## Activity
Everything in the records below except the pictures must be written out exactly.
....
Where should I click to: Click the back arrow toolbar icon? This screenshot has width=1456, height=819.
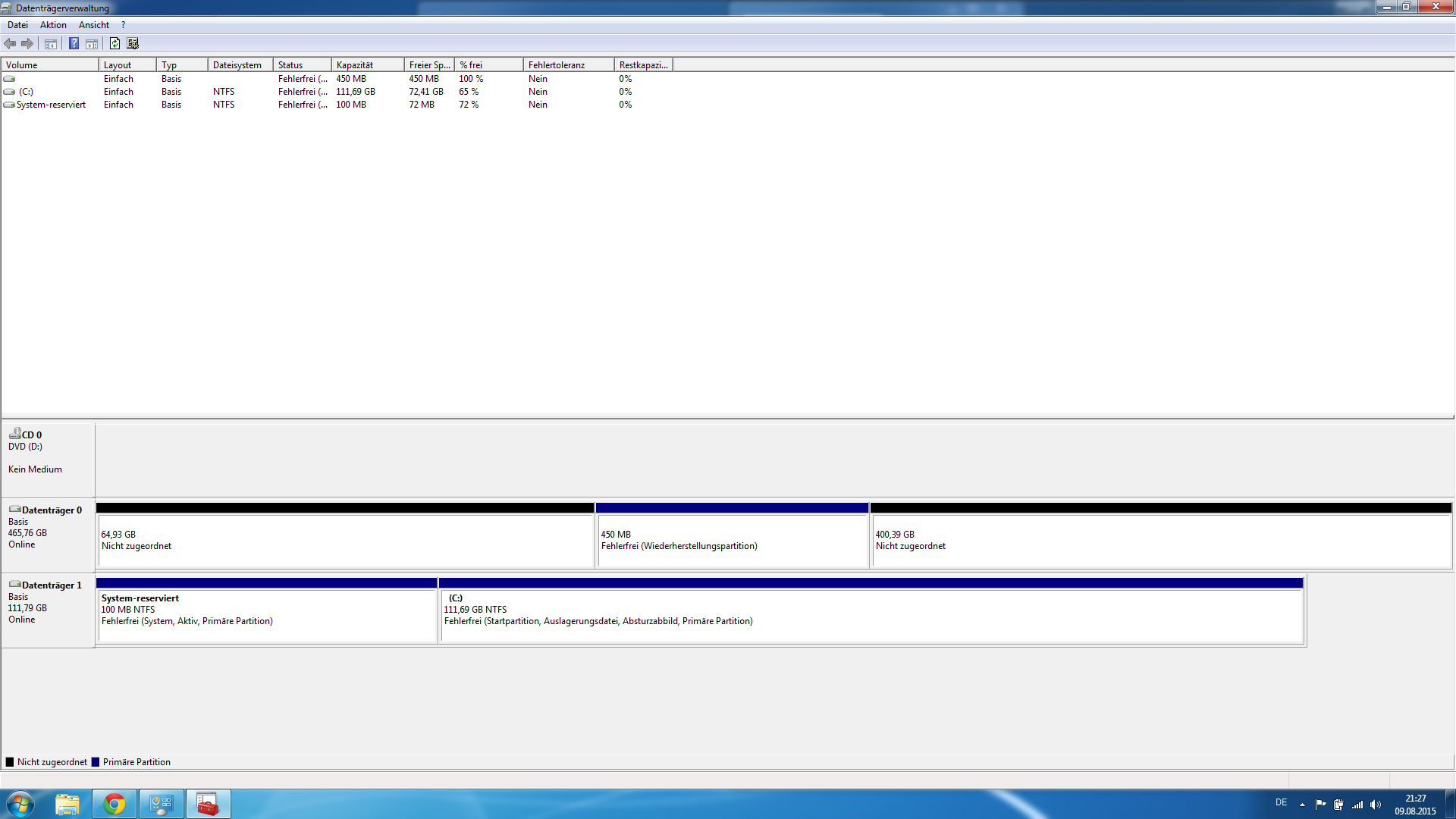10,44
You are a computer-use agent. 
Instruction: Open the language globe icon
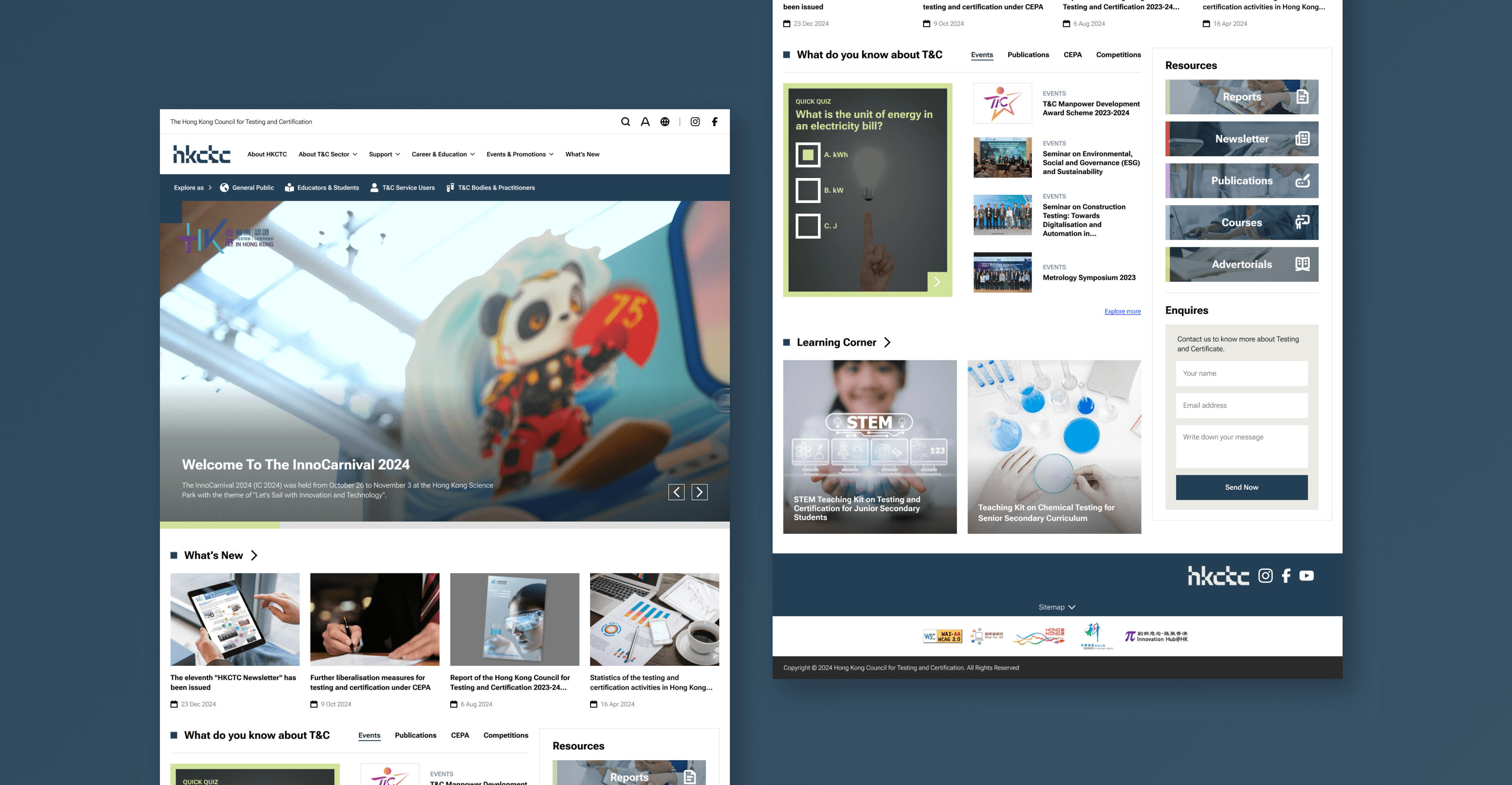(665, 122)
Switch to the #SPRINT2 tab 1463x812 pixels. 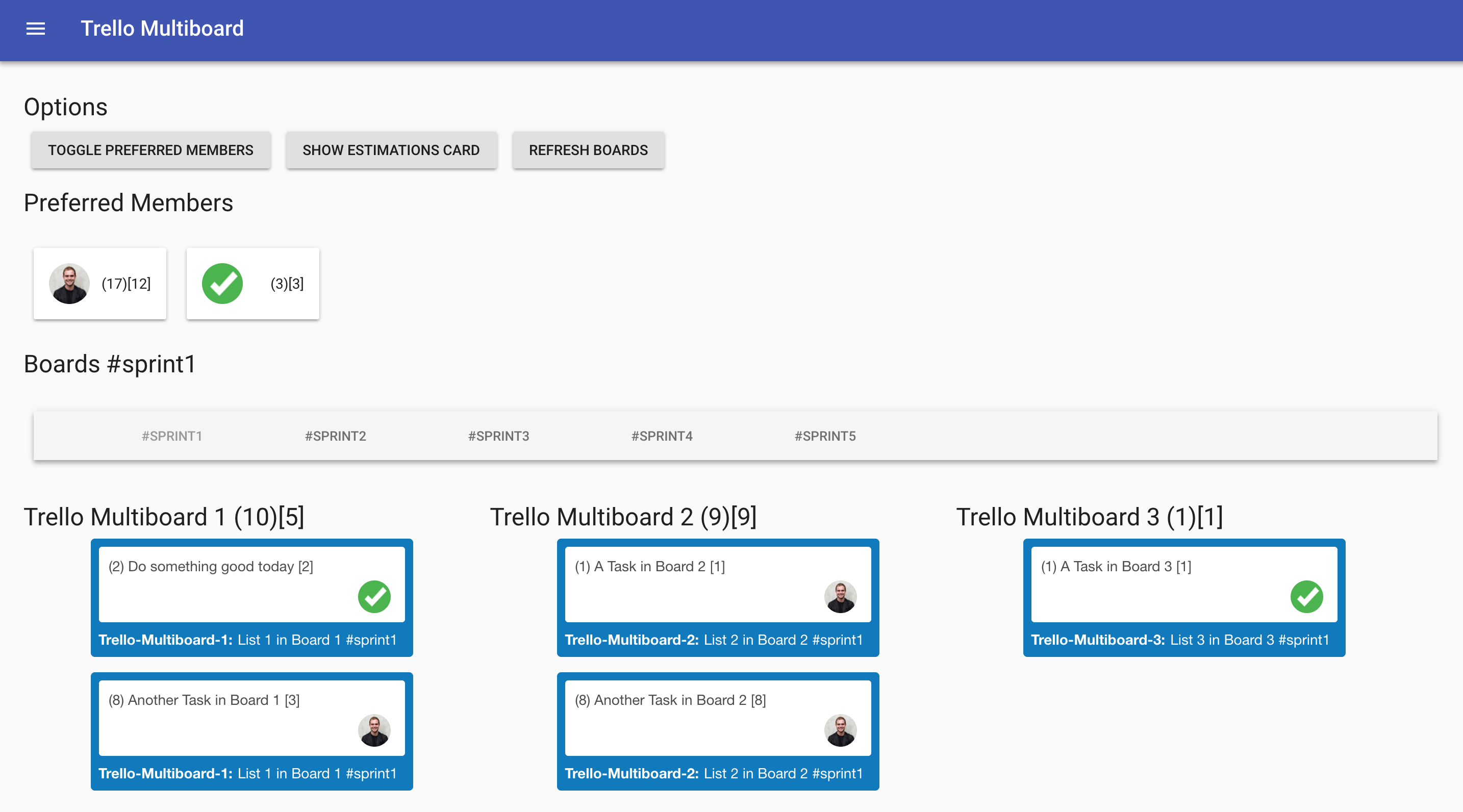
....
## Your response
Where should I click to: Click the back arrow toolbar icon? This screenshot has width=1456, height=819.
10,44
You are a computer-use agent. 
Instruction: Open the language globe icon
(665, 122)
Switch to the #SPRINT2 tab 1463x812 pixels. 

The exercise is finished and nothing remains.